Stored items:

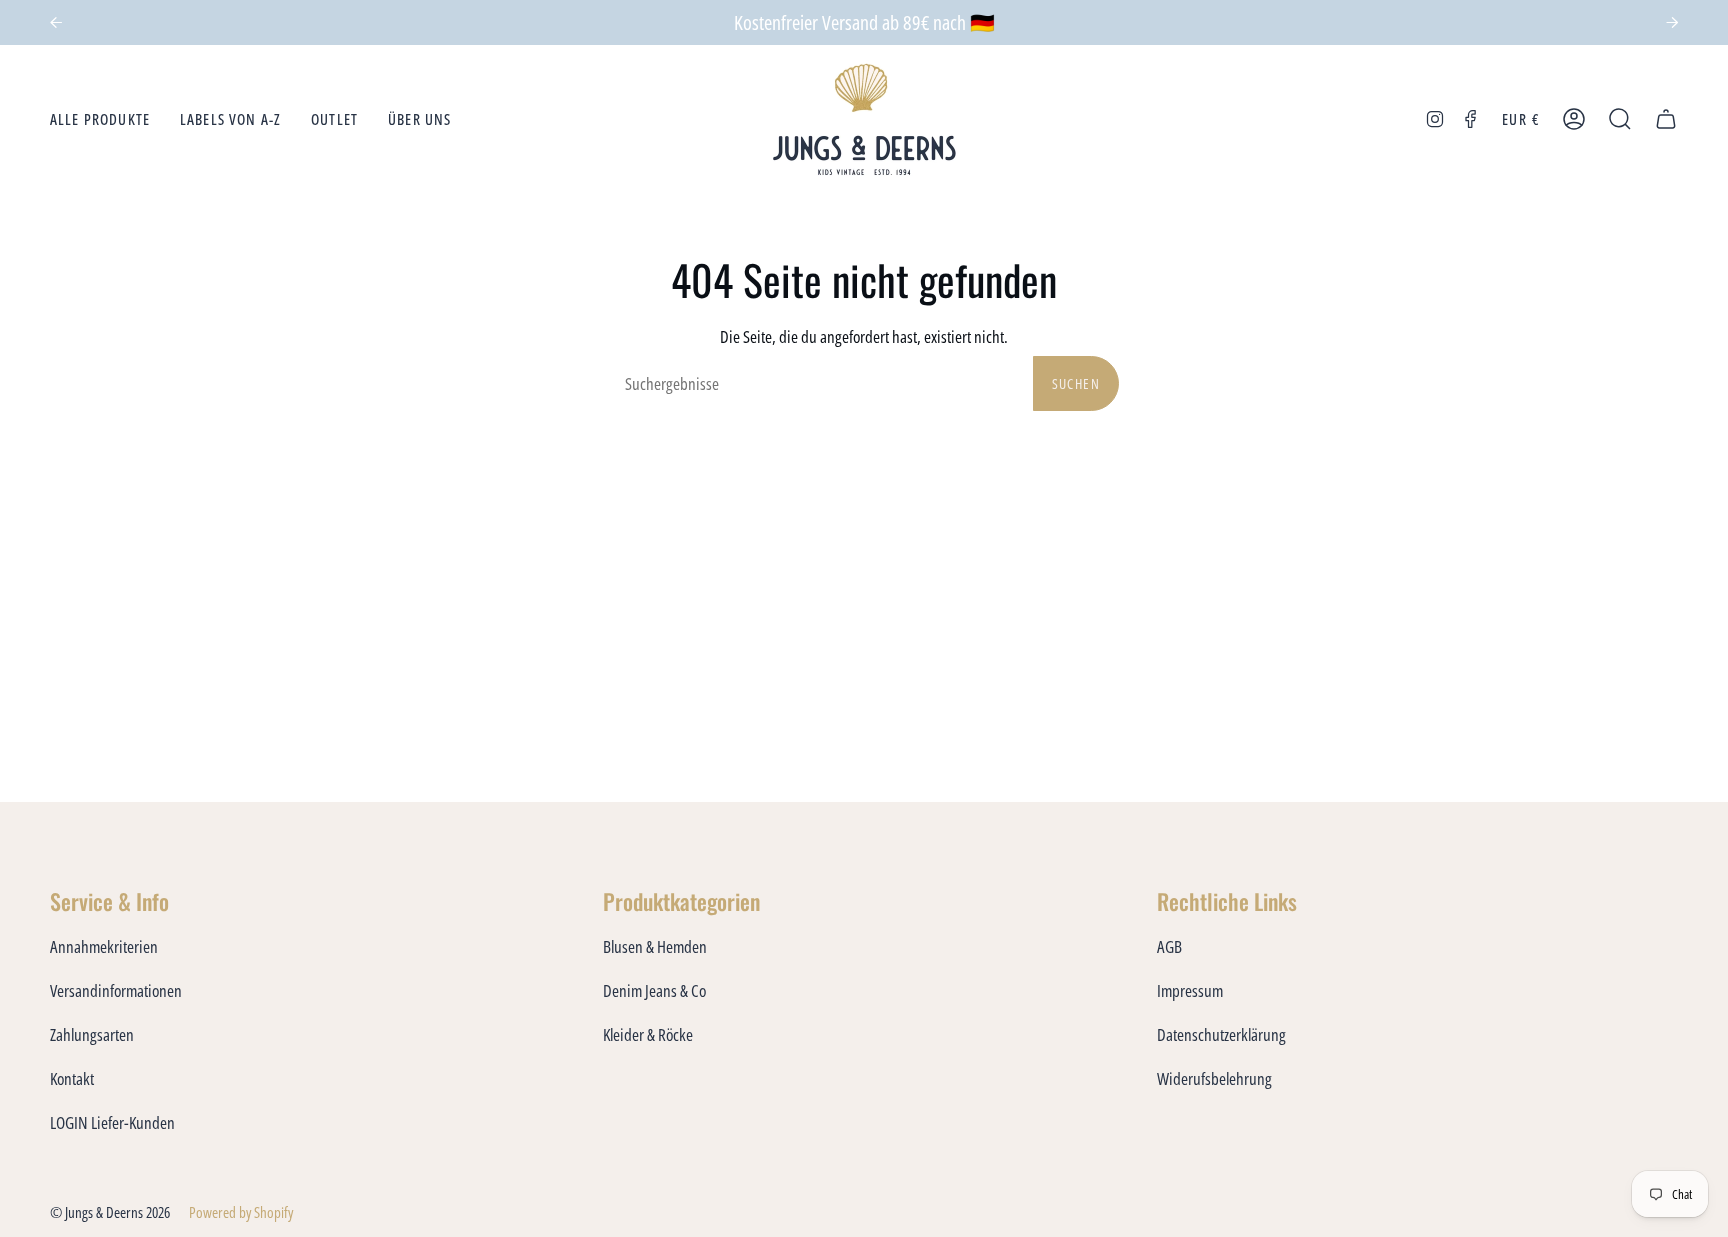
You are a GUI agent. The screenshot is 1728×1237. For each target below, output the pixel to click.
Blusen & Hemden (655, 946)
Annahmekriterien (104, 946)
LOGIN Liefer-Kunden (112, 1122)
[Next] (1672, 23)
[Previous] (56, 23)
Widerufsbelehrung (1214, 1078)
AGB (1169, 946)
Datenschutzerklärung (1221, 1034)
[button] (100, 119)
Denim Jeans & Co (654, 990)
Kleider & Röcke (648, 1034)
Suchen (1076, 383)
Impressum (1190, 990)
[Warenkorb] (1666, 119)
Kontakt (72, 1078)
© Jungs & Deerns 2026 (110, 1212)
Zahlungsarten (92, 1034)
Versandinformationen (116, 990)
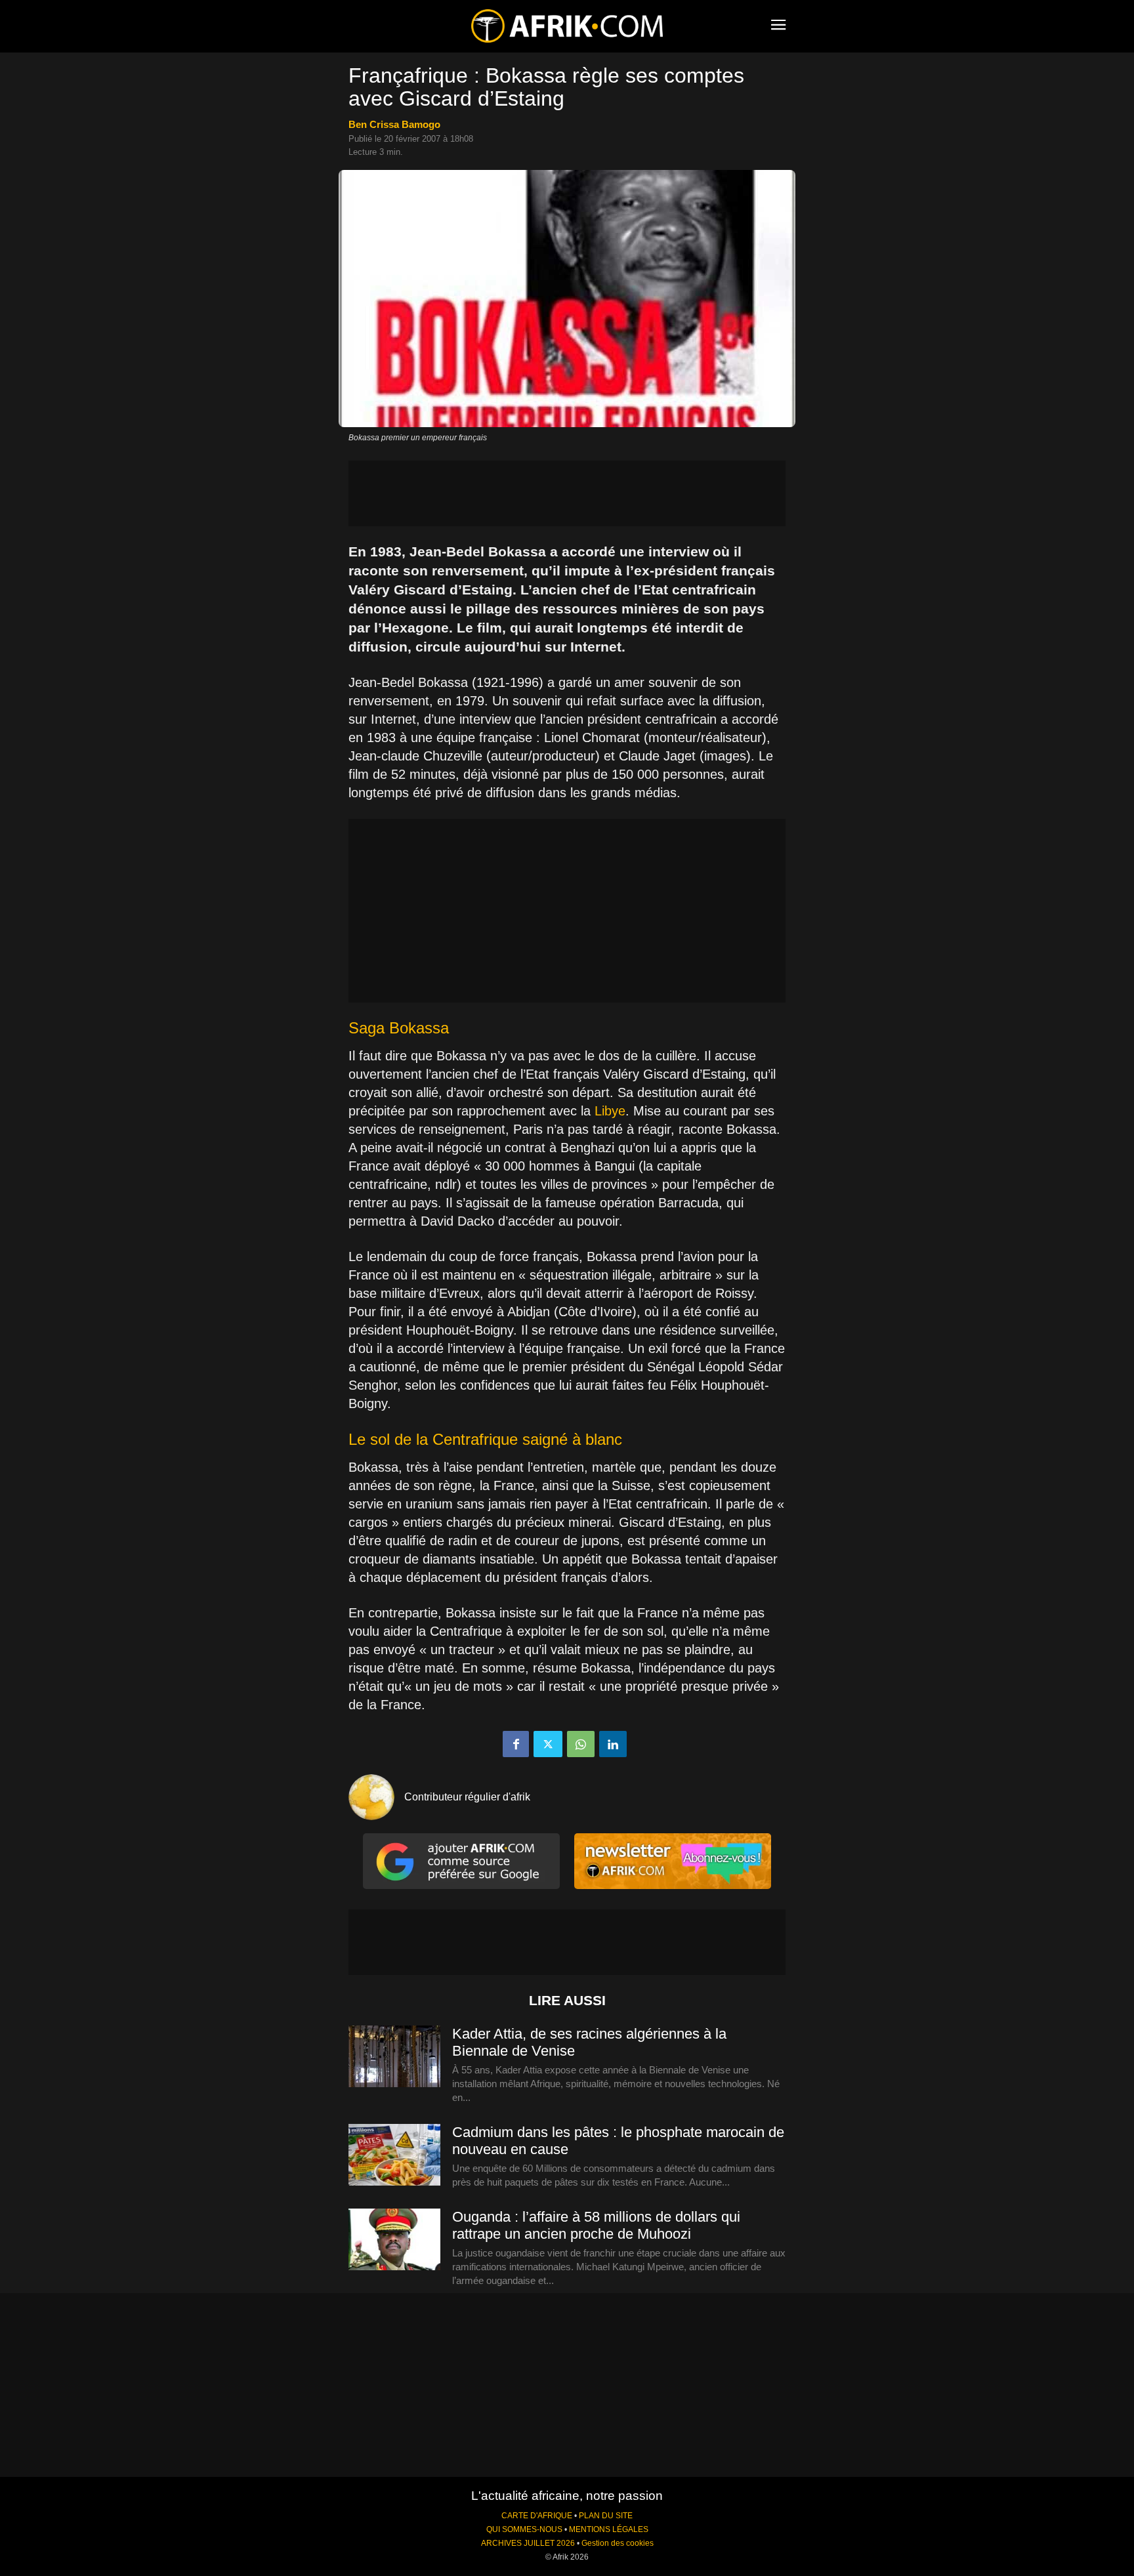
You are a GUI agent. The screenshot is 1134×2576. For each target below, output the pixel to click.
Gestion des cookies (617, 2543)
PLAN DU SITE (606, 2515)
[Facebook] (516, 1744)
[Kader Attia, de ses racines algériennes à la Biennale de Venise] (394, 2056)
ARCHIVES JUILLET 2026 (528, 2543)
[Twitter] (548, 1744)
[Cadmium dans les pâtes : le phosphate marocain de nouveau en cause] (394, 2155)
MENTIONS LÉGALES (608, 2529)
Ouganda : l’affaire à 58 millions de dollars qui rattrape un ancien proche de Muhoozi (596, 2225)
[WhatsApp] (581, 1744)
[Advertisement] (567, 493)
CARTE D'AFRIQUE (536, 2515)
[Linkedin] (613, 1744)
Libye (610, 1111)
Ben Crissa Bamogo (394, 124)
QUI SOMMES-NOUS (524, 2529)
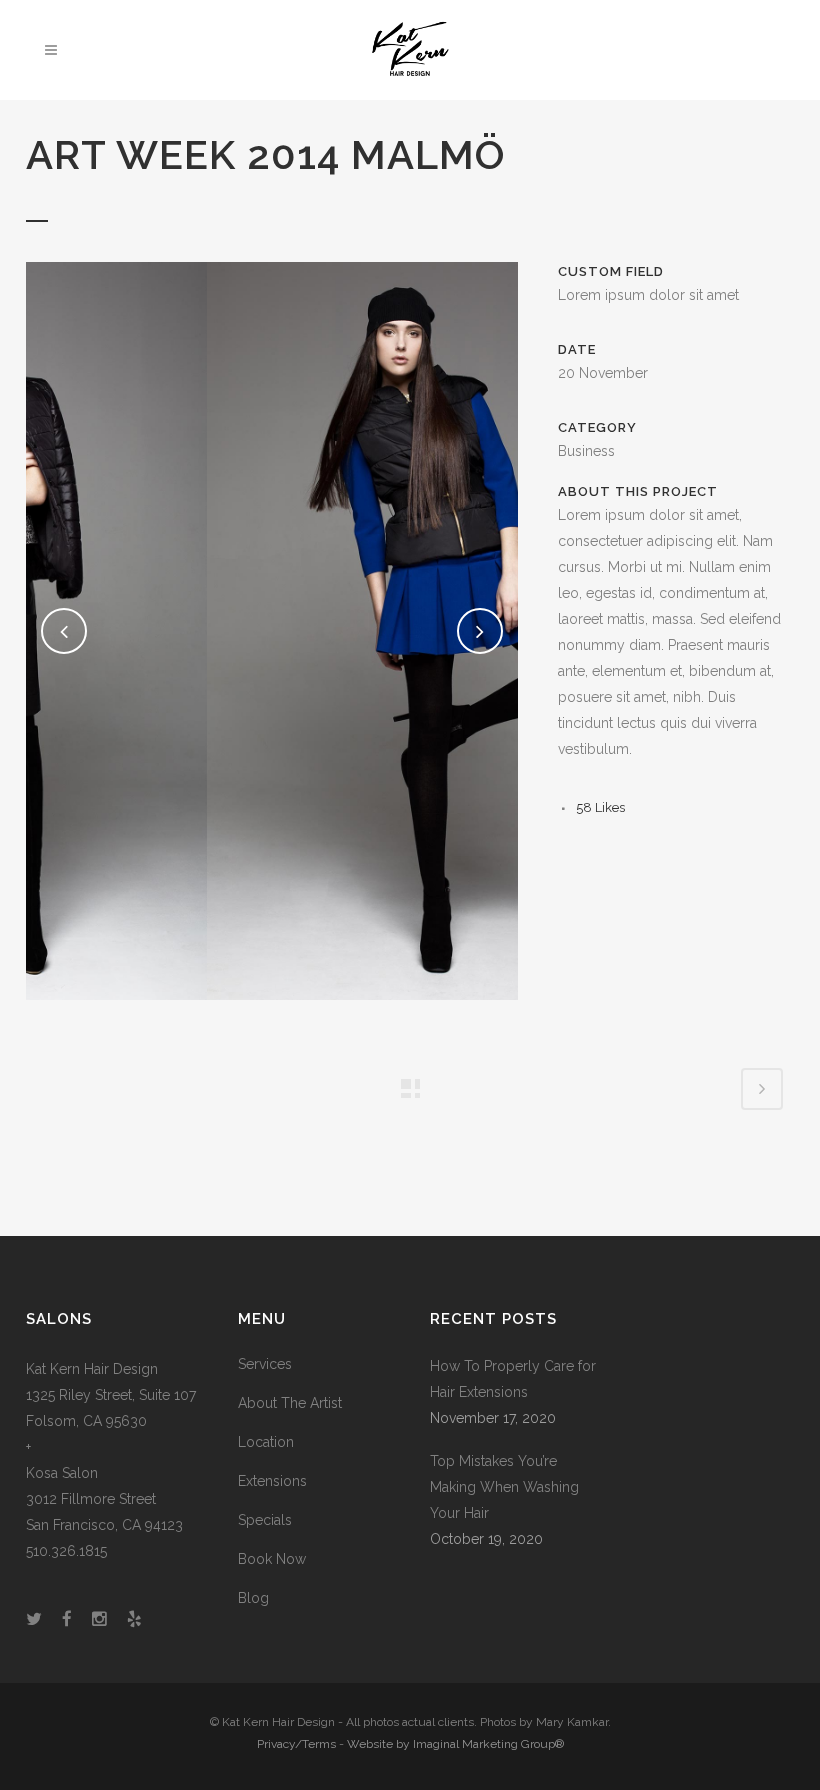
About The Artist (290, 1403)
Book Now (272, 1559)
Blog (253, 1598)
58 (600, 807)
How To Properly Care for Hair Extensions (513, 1379)
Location (266, 1442)
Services (265, 1364)
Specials (265, 1520)
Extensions (272, 1481)
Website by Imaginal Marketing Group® (455, 1744)
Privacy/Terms (296, 1744)
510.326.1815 (66, 1551)
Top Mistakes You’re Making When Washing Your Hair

» WORK REQUIRED
Without the pictures, write out the lines from the beginning of the entries through the line with "[Facebook] (516, 1744)".

» RESPONSE AREA
You are a GUI agent. The screenshot is 1728×1237. For each target below, output the pixel to click.
Blusen & Hemden (655, 946)
Annahmekriterien (104, 946)
LOGIN Liefer-Kunden (112, 1122)
[Next] (1672, 23)
[Previous] (56, 23)
Widerufsbelehrung (1214, 1078)
AGB (1169, 946)
Datenschutzerklärung (1221, 1034)
[button] (100, 119)
Denim Jeans & Co (654, 990)
Kleider & Röcke (648, 1034)
Suchen (1076, 383)
Impressum (1190, 990)
[Warenkorb] (1666, 119)
Kontakt (72, 1078)
© Jungs & Deerns 2026 (110, 1212)
Zahlungsarten (92, 1034)
Versandinformationen (116, 990)
You are a GUI agent. The screenshot is 1134×2576. For each target below, output the pixel to click.
Gestion des cookies (617, 2543)
PLAN DU SITE (606, 2515)
[Facebook] (516, 1744)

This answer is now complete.